Segment Start: Exercise input
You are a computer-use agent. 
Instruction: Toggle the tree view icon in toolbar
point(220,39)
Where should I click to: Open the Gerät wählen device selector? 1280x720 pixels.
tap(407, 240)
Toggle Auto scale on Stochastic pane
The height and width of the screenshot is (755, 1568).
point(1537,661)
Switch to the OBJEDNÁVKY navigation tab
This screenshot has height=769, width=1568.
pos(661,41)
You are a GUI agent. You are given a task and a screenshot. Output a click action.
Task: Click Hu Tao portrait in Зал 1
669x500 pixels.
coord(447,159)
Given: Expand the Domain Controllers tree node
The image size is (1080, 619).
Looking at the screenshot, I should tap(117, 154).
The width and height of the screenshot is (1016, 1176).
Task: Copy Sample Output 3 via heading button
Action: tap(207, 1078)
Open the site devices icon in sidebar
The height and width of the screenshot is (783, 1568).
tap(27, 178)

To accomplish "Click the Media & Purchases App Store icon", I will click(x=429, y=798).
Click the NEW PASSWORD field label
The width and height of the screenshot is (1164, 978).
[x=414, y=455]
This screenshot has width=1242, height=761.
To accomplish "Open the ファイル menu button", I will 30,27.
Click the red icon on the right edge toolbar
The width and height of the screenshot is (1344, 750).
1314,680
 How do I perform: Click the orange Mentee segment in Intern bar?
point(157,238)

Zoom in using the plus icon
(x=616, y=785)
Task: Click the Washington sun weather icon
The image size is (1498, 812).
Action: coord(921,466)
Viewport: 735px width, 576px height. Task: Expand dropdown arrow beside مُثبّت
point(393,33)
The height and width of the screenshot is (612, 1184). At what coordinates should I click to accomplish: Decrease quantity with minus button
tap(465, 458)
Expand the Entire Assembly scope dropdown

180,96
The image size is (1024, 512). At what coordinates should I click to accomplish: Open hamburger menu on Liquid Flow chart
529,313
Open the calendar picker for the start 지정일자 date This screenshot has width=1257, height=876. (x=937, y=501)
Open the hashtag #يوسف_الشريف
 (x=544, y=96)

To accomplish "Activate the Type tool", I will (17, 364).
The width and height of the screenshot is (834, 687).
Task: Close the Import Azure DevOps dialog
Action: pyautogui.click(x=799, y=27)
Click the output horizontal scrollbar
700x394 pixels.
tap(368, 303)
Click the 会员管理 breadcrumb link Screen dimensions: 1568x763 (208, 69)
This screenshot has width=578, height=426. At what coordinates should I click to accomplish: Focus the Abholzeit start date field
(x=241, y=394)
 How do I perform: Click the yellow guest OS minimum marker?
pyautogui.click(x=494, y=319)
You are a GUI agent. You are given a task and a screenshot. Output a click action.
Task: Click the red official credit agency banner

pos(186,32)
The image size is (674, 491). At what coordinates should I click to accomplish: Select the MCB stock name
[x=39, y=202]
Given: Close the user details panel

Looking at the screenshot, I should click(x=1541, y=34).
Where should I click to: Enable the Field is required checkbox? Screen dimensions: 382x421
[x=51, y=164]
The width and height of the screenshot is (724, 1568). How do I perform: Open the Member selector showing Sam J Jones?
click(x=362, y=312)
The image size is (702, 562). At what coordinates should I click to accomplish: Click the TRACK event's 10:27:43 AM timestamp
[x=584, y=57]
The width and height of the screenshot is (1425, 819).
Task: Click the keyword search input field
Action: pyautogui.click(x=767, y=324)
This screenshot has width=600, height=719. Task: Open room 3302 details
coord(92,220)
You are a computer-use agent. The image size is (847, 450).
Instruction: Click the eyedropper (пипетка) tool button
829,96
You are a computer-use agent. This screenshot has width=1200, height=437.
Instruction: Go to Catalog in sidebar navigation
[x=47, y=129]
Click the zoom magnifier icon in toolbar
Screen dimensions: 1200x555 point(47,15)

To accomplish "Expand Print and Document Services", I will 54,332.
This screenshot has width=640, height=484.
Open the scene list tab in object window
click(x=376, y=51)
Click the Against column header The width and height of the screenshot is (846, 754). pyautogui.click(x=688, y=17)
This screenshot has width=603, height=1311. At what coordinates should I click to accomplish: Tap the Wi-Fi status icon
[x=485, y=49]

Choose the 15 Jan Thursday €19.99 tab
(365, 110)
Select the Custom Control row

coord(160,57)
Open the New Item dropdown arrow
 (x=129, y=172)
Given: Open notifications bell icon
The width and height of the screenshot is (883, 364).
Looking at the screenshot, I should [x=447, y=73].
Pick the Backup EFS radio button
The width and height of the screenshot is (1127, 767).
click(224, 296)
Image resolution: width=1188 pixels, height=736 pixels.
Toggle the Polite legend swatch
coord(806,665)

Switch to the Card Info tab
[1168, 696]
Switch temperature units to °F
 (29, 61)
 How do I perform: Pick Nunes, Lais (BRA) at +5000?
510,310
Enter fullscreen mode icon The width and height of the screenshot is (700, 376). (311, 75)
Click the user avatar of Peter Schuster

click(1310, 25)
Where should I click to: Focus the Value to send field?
Segment End: Exercise input
* [Exercise description]:
Only a number belongs in the answer: state how many lines of the entries above hold "computer".

* [Result]:
3